You are known as a master networker. Can you share some tips on great networking?

There has never been a better time to network. There are so many ways to connect in person or virtually. It’s the mix that allows you to leverage networking to the maximum.

A lot of people struggle with networking, but that’s usually just because they are going in with the wrong mindset. There is no point in feeling pressure, it’s highly unlikely you will close a deal on the spot. Don’t take yourself too seriously, get to know people casually, have friendly conversations. Apart from a brief introduction, don’t start talking business. If someone asks, feel free to reply, but don’t overdo it with information. Be curious about others in the room. And ask questions, but remember it’s not a sales conversation.

You can also do networking online, by being active on social media. Reply to posts from people in the industry. It’s called reading and reacting. Maintain a polished presence and be active, so others can see you and do the same. Do not connect with people on LinkedIn without a valid reason, and always include a message in your connection request.

Whether online or offline, make sure when you speak that you add value. Understand how you can be helpful and give, without asking for anything in return. Share your opinion and react to other people’s opinions. They will value your unique take and having thought about what they said. It sounds obvious and straightforward, but it’s easy to overcomplicate it if you are new to networking.

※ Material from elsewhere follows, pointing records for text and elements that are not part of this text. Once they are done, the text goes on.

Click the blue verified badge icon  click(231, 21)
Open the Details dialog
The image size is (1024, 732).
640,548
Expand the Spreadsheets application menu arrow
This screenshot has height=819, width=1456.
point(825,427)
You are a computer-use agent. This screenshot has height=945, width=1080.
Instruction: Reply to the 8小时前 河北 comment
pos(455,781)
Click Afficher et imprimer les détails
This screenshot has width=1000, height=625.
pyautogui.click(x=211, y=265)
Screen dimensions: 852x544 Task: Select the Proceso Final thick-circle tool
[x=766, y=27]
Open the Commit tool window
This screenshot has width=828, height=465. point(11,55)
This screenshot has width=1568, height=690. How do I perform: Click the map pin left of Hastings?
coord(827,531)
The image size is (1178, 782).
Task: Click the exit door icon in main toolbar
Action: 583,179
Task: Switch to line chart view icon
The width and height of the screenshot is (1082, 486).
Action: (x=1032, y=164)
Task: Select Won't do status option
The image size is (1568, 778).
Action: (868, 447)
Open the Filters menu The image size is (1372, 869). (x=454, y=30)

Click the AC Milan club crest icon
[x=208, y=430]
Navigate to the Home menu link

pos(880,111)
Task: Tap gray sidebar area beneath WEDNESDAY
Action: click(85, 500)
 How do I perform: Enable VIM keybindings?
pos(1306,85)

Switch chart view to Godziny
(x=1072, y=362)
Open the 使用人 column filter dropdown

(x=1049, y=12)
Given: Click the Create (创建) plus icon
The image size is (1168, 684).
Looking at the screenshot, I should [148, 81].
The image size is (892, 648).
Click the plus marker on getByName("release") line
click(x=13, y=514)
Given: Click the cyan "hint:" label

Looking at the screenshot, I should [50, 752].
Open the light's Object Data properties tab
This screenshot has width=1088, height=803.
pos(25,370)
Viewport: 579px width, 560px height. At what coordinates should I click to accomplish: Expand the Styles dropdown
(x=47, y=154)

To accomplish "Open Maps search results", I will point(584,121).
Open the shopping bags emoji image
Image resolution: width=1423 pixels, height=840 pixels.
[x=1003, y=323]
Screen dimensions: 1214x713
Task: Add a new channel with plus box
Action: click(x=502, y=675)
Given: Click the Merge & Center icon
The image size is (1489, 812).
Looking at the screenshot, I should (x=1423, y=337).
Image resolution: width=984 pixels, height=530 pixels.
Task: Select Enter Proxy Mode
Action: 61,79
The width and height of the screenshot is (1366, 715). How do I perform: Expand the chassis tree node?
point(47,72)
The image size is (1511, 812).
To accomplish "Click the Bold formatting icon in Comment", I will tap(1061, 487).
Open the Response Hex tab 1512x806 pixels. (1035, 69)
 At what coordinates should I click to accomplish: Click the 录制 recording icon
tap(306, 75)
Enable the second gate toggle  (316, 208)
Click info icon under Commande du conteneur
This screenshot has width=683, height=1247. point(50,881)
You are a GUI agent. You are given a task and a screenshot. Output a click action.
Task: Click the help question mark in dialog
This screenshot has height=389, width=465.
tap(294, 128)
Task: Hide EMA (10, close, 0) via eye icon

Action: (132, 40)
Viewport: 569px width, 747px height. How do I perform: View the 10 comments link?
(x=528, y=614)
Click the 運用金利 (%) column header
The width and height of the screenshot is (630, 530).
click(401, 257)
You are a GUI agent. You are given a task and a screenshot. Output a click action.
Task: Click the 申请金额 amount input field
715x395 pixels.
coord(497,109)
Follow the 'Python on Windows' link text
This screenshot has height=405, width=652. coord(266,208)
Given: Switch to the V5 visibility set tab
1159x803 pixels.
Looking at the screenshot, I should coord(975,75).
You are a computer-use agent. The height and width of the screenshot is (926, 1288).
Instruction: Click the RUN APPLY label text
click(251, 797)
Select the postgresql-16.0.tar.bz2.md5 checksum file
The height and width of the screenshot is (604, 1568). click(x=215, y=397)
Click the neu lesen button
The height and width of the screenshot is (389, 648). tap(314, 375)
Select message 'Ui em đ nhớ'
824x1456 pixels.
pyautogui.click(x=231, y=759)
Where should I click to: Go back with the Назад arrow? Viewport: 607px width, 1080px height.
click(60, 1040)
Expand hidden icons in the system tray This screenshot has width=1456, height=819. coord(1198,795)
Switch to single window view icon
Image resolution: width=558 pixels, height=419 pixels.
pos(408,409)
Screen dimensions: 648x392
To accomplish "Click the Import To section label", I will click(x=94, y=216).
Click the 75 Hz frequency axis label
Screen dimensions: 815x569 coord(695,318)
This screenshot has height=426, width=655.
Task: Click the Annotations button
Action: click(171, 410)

Finally, as an agency you will want to secure speaking opportunities to give value not to one person at a time, but to entire audiences. There are venues and events for every type of business that act as fora for exchanging ideas and advice. Again, add value and don’t sell, but do encourage people to have a conversation with you later on. They will remember you fondly and reach back at the right time.

Lead generation is one of the most important aspects of any business. Can you share some of the strategies you use to generate good, qualified leads?

For PR agencies it should be quite clear — build your reputation. There is no point in cold emailing or calling at all, and forget LinkedIn messaging. Start by giving value. If you start a PR agency, you will most likely have relevant experience that puts you in a good position to help others. So do that! Go to different networking opportunities, speak at events, start a blog or a newsletter, share your tips on social media. But the most important one of them all — deliver an excellent job for your clients. Once you land your first clients, you want to delight them to the maximum. Founders, marketing directors and other executives socialize frequently and exchange recommendations, including what agencies they’ve worked with and results they’ve gotten.

Is there a particular book that you read, or podcast you listened to that really helped you in your career? Can you explain?

There are so many books and podcasts useful to marketers and startup enthusiasts. The Lean Startup, any Seth Godin book, the Masters of Scale podcast, Acquired podcast. Today, you have a podcast for most niches, and great books unpacking concepts and paradigms.

One book that I really enjoyed is “Bad Blood: Secrets and Lies in a Silicon Valley Startup” by The Wall Street Journal John Carreyrou. It’s the story of one particular startup and its meteoric growth and subsequent downfall, where it’s proven that ‘fake it til’ you make it’ can go wrong, totally wrong. Even with startups there are rules. Breaking things and moving fast is best understood in the context of building great products that the world will benefit from, and not building valuation based on promises you have almost no chance of fulfilling.

Because of the role you play, you are a person of great influence. If you could inspire a movement that would bring the most amount of good to the most amount of people, what would that be? You never know what your idea can trigger. 🙂

I believe in the importance of mental health at the workplace. Counting employee time down to the minutes and being inflexible when it comes to family emergencies are just the tip of the iceberg. I believe businesses need to completely rethink leadership and management and work to make employees engaged and motivated in ways that promote happiness, growth and recognition more.

This was really meaningful! Thank you so much for your time.